# Start of RECORDS TO PROCESS

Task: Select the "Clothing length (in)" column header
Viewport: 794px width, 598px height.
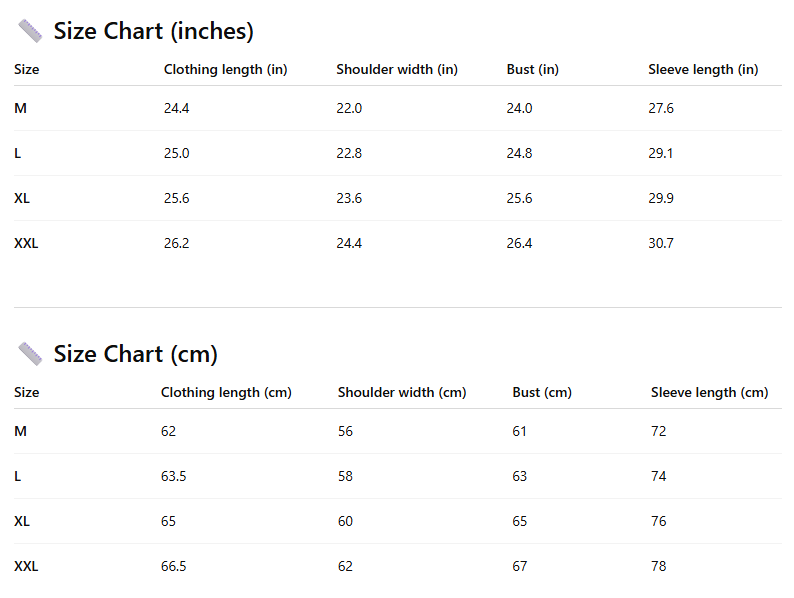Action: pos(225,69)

# End of RECORDS TO PROCESS
# Start of RECORDS TO PROCESS

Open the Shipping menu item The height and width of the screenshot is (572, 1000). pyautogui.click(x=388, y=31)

# End of RECORDS TO PROCESS
# Start of RECORDS TO PROCESS

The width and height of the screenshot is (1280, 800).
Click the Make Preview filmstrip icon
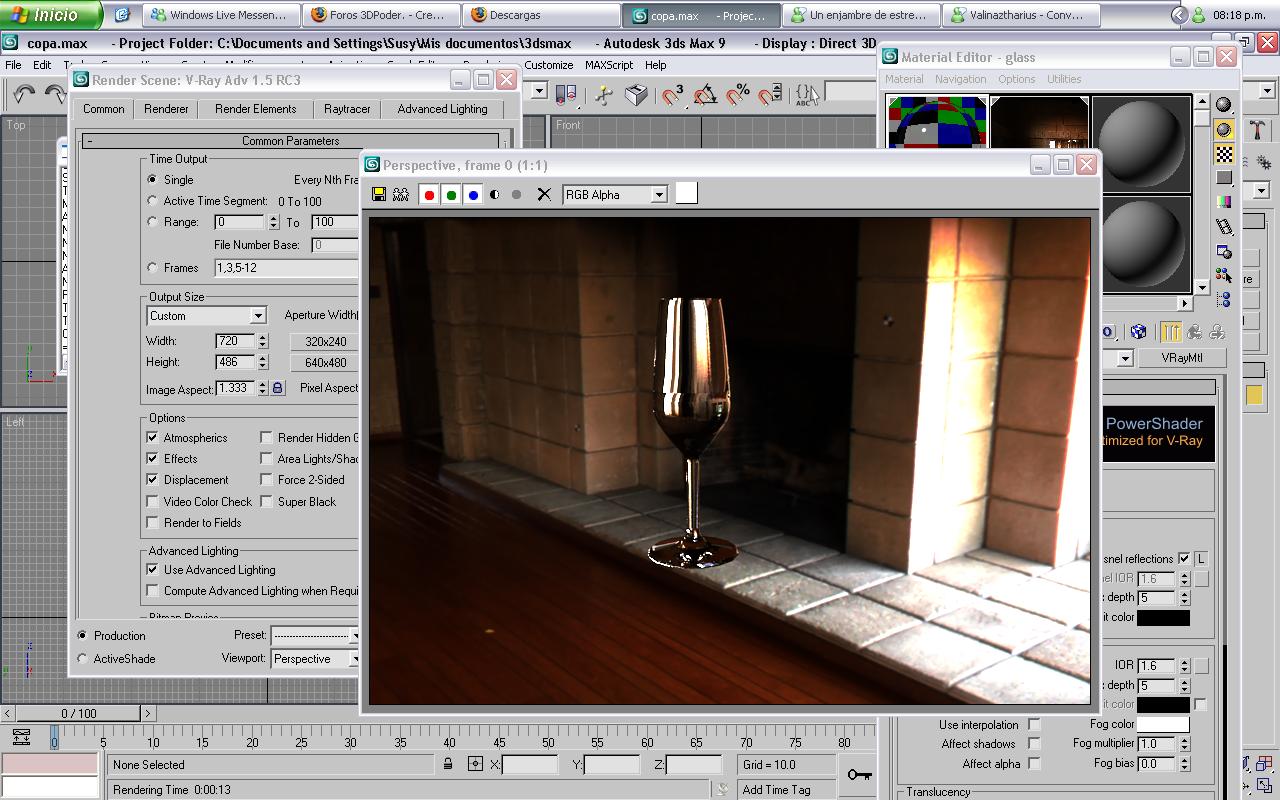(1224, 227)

# End of RECORDS TO PROCESS

### REQUIRED TASK
Render as a numbered list the part of the records that opens with the line containing "Task: Select the" and closes with the line containing "Action: pos(225,69)", both included, leaving out blank lines. Omit the pictures from the answer.

### TASK RESULT
1. Task: Select the "Clothing length (in)" column header
2. Viewport: 794px width, 598px height.
3. Action: pos(225,69)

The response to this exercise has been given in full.